Data items:

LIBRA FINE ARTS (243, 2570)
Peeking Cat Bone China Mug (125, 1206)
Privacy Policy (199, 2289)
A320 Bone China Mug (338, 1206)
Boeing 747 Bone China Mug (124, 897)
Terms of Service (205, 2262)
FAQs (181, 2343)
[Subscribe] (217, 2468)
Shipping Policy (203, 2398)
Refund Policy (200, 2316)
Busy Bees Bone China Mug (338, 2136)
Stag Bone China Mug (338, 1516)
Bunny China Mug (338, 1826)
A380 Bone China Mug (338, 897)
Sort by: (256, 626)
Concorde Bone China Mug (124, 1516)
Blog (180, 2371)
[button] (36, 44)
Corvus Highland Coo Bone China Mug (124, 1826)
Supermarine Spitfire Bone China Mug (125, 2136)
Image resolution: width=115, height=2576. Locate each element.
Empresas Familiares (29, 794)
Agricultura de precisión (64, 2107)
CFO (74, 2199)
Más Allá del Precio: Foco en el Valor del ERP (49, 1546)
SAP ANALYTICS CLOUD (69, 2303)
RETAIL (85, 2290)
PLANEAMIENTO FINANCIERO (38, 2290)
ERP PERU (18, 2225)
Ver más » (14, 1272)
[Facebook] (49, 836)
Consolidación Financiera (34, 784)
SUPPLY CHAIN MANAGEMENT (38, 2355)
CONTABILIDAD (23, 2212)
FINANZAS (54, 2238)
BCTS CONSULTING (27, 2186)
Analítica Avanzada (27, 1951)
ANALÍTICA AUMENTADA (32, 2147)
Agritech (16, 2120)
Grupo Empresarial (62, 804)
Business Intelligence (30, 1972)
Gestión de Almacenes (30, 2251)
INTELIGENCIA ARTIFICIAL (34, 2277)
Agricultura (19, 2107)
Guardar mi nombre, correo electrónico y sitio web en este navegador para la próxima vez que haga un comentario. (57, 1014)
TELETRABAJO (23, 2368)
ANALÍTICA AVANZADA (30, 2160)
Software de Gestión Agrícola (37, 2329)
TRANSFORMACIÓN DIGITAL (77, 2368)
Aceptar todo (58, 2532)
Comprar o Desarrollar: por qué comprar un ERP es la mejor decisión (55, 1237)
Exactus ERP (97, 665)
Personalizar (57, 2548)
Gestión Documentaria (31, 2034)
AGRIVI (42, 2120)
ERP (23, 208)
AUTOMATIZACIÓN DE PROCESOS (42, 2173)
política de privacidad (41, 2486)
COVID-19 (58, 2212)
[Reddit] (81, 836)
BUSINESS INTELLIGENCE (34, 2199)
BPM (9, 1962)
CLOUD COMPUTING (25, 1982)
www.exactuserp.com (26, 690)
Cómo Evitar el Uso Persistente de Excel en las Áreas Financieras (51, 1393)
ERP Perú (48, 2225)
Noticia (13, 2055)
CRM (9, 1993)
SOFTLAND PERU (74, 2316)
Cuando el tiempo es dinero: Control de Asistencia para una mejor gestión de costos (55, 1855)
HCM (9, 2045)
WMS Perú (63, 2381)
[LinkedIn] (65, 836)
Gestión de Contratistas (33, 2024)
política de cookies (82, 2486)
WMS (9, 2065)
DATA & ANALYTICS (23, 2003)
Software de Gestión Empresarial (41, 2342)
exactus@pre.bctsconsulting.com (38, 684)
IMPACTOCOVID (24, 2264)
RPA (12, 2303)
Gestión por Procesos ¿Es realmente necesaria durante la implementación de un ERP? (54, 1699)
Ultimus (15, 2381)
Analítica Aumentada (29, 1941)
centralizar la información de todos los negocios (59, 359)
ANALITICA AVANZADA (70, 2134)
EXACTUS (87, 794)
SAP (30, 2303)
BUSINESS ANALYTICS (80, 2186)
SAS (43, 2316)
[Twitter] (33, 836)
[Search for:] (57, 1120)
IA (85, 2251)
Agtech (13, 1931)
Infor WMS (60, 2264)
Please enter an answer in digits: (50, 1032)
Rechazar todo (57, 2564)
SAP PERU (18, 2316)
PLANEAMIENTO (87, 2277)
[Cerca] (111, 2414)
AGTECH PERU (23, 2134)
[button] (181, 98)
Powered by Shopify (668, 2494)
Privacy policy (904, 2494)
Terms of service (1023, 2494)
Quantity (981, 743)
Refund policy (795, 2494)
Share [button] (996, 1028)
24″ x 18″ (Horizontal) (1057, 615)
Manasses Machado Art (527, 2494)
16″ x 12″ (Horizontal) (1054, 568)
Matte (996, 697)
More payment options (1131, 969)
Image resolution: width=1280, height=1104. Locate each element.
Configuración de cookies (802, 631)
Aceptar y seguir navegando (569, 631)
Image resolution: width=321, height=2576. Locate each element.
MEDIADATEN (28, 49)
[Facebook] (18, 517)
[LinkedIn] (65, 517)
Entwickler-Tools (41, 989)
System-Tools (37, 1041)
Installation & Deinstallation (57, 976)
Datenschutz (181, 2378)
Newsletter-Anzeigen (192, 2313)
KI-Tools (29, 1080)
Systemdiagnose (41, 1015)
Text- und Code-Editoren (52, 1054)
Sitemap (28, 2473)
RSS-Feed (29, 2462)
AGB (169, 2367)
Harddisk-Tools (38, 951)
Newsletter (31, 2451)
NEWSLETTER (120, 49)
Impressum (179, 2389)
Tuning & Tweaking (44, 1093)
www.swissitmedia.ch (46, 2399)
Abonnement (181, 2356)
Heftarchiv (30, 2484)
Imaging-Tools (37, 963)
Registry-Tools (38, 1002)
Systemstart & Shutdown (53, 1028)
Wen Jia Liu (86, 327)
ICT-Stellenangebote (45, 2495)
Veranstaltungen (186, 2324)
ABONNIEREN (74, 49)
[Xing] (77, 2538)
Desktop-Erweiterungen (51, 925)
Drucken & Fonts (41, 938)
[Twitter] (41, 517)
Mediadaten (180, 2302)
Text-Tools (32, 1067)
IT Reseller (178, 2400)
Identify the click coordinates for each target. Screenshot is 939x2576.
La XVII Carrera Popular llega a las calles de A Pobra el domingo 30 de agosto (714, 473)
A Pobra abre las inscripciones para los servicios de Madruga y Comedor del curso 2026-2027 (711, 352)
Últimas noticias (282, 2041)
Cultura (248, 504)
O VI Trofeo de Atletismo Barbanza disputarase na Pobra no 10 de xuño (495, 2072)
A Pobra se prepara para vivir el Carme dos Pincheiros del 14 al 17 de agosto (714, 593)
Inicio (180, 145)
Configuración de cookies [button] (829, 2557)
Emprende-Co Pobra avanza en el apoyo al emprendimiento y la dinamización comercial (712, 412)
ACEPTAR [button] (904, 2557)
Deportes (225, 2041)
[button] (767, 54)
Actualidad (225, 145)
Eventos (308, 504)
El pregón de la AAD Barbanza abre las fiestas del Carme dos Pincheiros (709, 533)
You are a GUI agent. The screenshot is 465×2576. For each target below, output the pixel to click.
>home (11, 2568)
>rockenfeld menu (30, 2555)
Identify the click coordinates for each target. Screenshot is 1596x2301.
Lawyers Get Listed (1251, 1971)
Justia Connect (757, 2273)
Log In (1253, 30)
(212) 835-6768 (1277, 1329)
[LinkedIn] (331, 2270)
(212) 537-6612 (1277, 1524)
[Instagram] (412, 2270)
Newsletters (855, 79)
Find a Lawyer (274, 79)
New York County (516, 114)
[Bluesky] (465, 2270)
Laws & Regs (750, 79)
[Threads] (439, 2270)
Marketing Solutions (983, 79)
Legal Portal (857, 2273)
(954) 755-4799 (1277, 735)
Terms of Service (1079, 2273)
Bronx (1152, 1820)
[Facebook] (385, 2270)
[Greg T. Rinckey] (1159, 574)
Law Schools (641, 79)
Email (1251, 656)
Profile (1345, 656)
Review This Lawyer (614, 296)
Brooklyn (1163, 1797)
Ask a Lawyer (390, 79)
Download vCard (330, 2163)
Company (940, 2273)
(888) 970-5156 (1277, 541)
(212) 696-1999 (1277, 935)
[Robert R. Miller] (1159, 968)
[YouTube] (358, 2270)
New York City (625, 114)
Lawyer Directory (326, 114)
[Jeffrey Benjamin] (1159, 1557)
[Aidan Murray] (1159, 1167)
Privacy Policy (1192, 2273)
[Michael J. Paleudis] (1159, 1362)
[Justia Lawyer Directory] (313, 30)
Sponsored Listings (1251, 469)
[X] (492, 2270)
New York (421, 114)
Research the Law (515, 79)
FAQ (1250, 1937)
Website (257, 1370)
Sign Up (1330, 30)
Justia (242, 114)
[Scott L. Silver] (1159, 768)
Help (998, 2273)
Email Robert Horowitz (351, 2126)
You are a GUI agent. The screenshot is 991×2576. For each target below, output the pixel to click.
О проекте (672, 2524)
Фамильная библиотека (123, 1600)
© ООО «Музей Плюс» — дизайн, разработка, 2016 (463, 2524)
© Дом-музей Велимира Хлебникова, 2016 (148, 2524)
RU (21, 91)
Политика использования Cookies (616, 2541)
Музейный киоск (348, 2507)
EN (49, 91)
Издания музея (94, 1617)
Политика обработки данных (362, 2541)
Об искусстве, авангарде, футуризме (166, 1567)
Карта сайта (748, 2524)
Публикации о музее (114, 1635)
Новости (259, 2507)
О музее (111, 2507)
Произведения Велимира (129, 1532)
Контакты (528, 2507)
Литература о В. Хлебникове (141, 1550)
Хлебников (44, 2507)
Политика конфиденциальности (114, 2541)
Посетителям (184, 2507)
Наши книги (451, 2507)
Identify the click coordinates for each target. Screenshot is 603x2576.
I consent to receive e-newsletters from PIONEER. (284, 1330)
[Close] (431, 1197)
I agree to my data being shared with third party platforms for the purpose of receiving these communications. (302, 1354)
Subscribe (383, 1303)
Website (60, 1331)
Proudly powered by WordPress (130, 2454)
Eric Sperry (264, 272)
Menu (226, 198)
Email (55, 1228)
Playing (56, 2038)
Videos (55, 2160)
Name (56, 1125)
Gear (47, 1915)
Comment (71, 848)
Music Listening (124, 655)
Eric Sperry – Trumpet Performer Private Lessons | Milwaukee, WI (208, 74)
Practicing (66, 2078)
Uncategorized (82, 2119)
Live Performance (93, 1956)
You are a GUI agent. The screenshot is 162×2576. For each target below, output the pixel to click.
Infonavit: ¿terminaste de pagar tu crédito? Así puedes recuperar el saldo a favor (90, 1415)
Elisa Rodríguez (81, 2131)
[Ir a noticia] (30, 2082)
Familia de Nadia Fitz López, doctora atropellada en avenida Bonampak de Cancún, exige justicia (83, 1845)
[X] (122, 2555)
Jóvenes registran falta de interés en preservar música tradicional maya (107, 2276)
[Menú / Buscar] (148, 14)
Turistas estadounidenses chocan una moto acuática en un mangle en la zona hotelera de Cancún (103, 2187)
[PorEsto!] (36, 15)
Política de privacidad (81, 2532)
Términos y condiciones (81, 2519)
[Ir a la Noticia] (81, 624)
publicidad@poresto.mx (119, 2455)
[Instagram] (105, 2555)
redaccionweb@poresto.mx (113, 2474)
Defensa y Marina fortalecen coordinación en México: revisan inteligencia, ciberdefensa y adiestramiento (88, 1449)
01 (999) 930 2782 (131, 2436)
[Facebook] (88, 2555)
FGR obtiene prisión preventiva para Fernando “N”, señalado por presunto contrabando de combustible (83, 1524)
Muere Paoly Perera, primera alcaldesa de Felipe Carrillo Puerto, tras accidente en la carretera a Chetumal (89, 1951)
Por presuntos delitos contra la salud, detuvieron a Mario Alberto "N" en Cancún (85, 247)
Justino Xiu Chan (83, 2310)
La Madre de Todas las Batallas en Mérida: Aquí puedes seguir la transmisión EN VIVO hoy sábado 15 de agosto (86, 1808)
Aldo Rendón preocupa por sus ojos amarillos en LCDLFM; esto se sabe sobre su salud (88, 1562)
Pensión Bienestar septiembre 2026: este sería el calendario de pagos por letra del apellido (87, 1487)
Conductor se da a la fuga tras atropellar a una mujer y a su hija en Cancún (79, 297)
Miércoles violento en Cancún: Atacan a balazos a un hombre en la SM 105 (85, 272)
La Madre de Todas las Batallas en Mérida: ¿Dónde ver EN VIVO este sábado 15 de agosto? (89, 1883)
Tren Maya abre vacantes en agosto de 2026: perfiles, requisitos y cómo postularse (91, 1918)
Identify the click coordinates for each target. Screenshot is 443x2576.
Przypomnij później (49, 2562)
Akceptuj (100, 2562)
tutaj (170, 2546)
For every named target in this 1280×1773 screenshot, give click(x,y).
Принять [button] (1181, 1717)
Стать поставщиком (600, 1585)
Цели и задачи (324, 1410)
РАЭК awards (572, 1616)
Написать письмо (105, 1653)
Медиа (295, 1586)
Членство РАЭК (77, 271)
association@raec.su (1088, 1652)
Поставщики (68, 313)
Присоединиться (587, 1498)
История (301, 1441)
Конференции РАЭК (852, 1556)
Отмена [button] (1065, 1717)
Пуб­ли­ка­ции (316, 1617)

» Your assignment: From the data above, return every line from the line that has "Consolidación Financiera (34, 784)" up to and including the line that has "Gestión de Almacenes (30, 2251)", exactly.

» Worked solution:
Consolidación Financiera (34, 784)
SUPPLY CHAIN MANAGEMENT (38, 2355)
CONTABILIDAD (23, 2212)
FINANZAS (54, 2238)
BCTS CONSULTING (27, 2186)
Analítica Avanzada (27, 1951)
ANALÍTICA AUMENTADA (32, 2147)
Agritech (16, 2120)
Grupo Empresarial (62, 804)
Business Intelligence (30, 1972)
Gestión de Almacenes (30, 2251)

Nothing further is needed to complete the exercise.